Nama CEO rejects claims that agency is too soft on developers

Dáil Committee told salaries for developers costing approximately €10m per annum

The National Asset Management Agency (Nama) has once again rejected claims that it is too soft on developers who borrowed too much during the boom.

Nama chief executive Brendan McDonagh said that while the agency has been more patient in its dealings with debtors than many corresponding private sector commercial bank or private equity entities would be, the agency could not allow negotiations with developers to continue indefinitely.

Mr McDonagh and other senior representatives from Nama appeared before the Public Accounts Committee on Thursday to brief members on a number of issues including bond redemptions, assets sales and key developments such as plans to provide upfront funding for social housing and the redevelopment of the Dublin Docklands.

The head of Nama said suggestions that the agency had been lenient with developers were untrue.


“We have been before this committee and others in the past and have had to defend ourselves against the view that perhaps we have been too soft on debtors by allowing them to retain part of the income from their asset cashflows as salaries. More recently, there seems to be a suggestion that we have been too demanding of some debtors. Nama disagrees with both of these assertions,” he said.

“Our approach to dealing with any debtor - be they large or small, cooperative or uncooperative - is to be resolute but fair. We seek the course of action which will deliver the best return for taxpayers but which is also within the debtor’s capacity to deliver, given our knowledge of the debtor’s assets and the remaining assets available to the debtor to meet his debt obligations,” Mr McDonagh added.


Responding to a question by Sinn Féin deputy leader Mary Lou McDonald, Mr McDonagh said that while no developers in Nama were currently receiving performance related bonuses, it was something that was under consideration.

Mr McDonagh said there are 122 developers in Nama who are currently drawing a salary at a collective cost of €10million per annum. Of these, three individuals were drawing salaries of €200,000 while a further 13 individuals were on salaries of between €150,000 and €199,000.

Mr McDonagh told committee members that Nama has generated €23.2 billion in cash from its loans since being set up five years ago this month and has repaid 55 per cent of its outstanding senior debt, two years ahead of schedule.

“Our faster-than-anticipated progress on the debt redemption has been made possible by the major improvement in conditions in the Irish commercial property market over the past 18 months and the depth of investor capital being deployed towards Ireland”, said Mr McDonagh.

[Collected data]
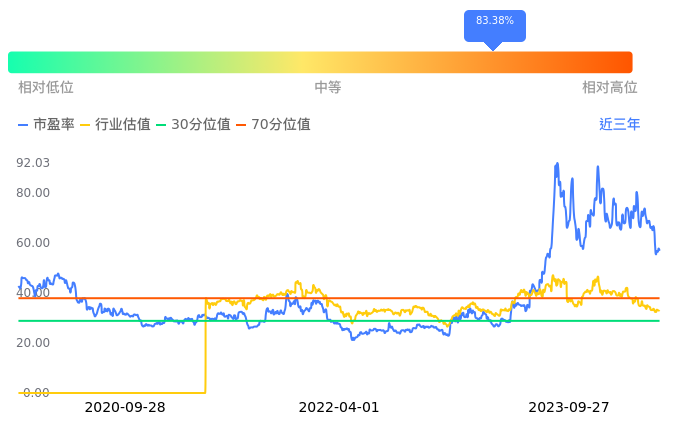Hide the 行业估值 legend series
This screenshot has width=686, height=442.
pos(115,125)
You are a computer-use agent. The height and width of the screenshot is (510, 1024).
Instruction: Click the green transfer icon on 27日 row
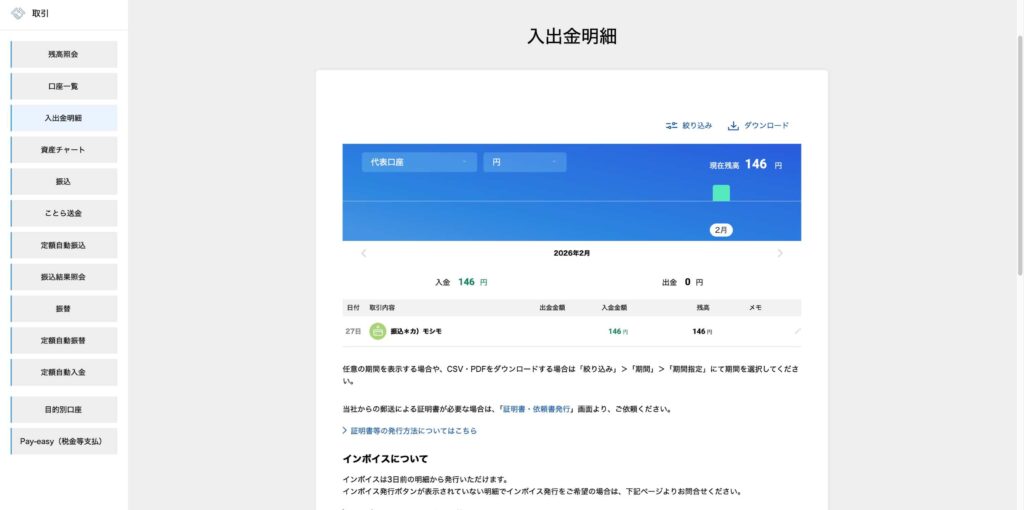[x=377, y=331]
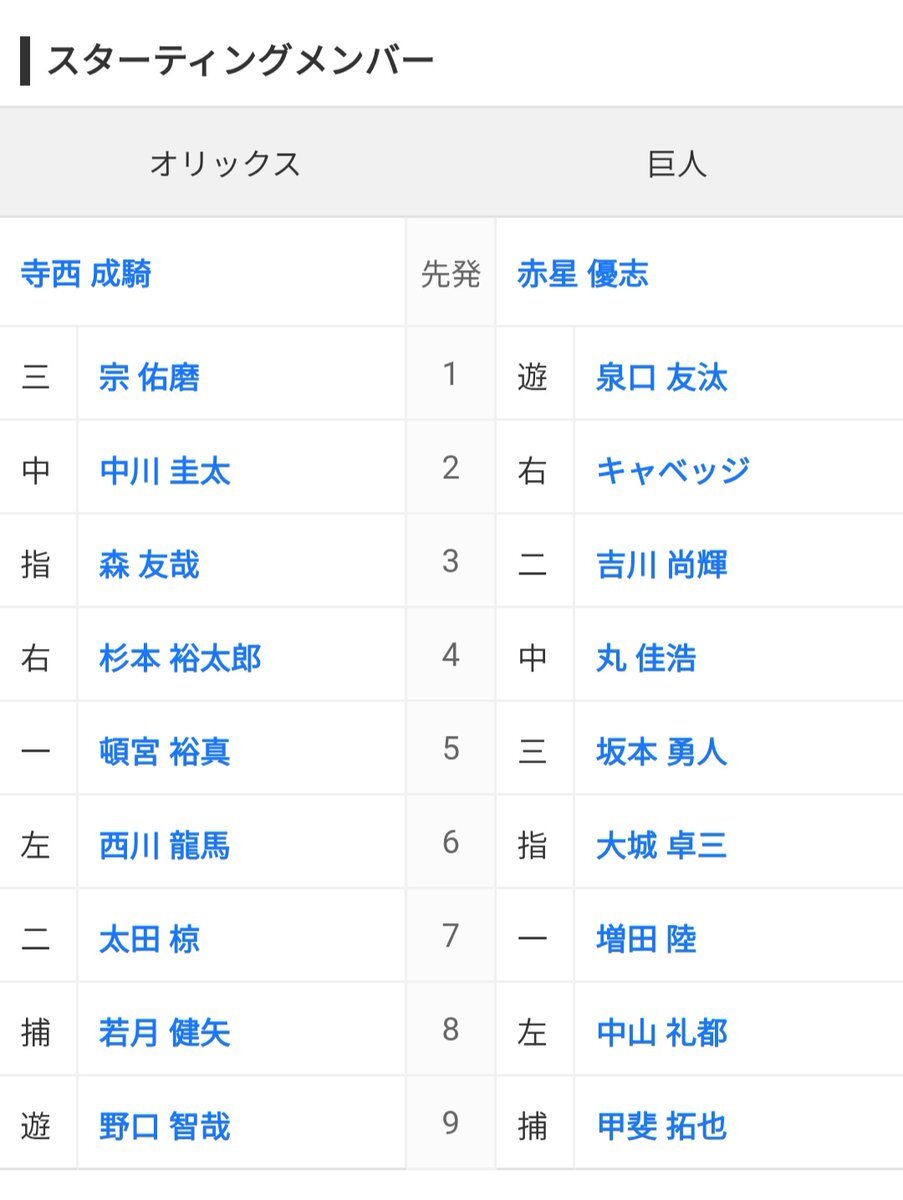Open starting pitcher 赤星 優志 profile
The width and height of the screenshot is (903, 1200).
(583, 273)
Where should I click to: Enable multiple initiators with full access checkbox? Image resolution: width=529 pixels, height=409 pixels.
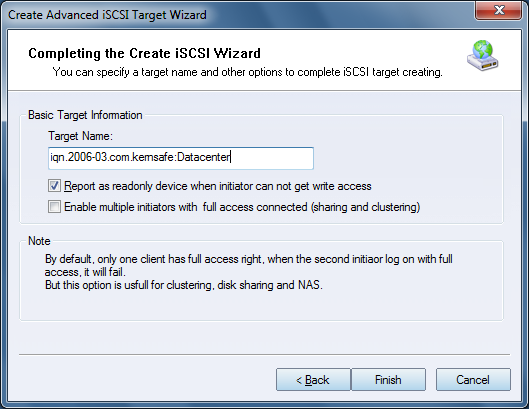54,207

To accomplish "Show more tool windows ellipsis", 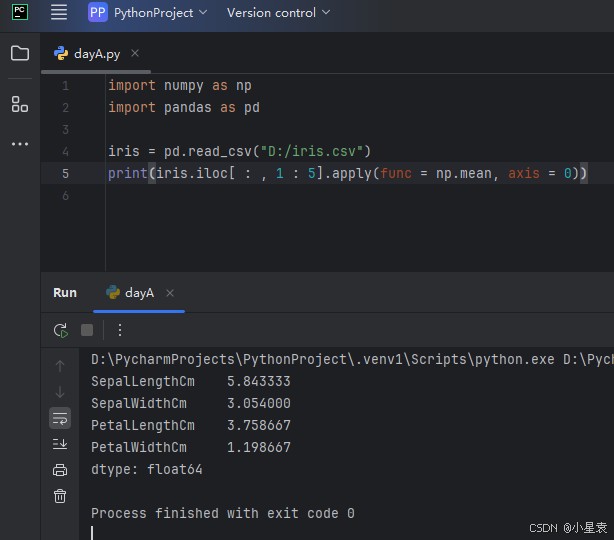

• QUESTIONS TO ANSWER
1) In the Nama article, how many developers in Nama are currently drawing a salary?
2) Write the next part of the article on Nama's appearance before the Public Accounts Committee, picking up after its final paragraph.

• OUTPUTS FOR THE TASKS
1) 122 developers.

2)
Nama reported profits of €214 million last year. For the first six months of 2014 it made a profit of €102 million. The agency also generated cash of €5.4 billion during the first half of this year compared with €2 billion in the same period of 2013.

Dublin Docklands SDZ

On Wednesday, Nama named Singapore's Oxley Holdings as the preferred bidder for a key 2.35 hectare site close to the proposed new headquarters of the Central Bank.

Commenting on the development of the Dublin Docklands SDZ (Strategic Development Zone), Mr McDonagh reiterated that Nama is not a developer and had no interest in becoming one. However, he added that with a number of important sites under the control of its receivers, it was well placed to co-ordinate and drive the potential and delivery of viable commercial and residential projects in the Docklands area.

“We are not wedded to any particular approach when setting strategy for individual SDZ sites. We have made it clear that we are in a position to fund all of the development if that is required but we are also conscious of the need to ensure that not all of the risk falls on taxpayers. For that reason, we see substantial scope for private investors to provide the necessary funding for at least some of the sites,” he said.

Mr McDonagh said a detailed business plan has been prepared for each of the sites in which Nama has an interest, comprising 75pc of the 22 hectares of undeveloped land in the SDZ area.

“Our initial appraisal suggests that up to 3.4m sq ft of commercial space and 1,848 apartments could potentially be delivered if all these sites were to be fully developed over the next five to seven years.”

Mr McDonagh added that the agency has a role in four major projects announced in recent weeks - Boland’s Mill, the South Docks Fund, the City Development Fund and Project Wave. In total, these initiatives are expected to provide over 1.5m sq ft of office, retail, residential and cultural accommodation in the Docklands.

Residential housing

Mr McDonagh also told committee members that the agency was making a contribution to addressing residential supply shortages in the Greater Dublin area.

He said the agency had established a dedicated team to coordinate the completion of 4,5000 residential units and to assess the scope for delivery of additional apartments.

“We have exceeded our end-2014 target of funding the delivery of 1,000 residential units and we expect that another 1,500 residential units will be delivered in 2015 with the residual to be delivered in 2016,” he said.

The head of Nama also said the agency was contributing to the provision of social housing with local authorities having confirmed demand for just over 2,000 of the 5,500 houses and apartments that it had made available.

“By the end of this year, we will have exceeded the target of delivering 1,000 of these units for social housing and expect to deliver the remaining social housing units over the course of 2015,” he said.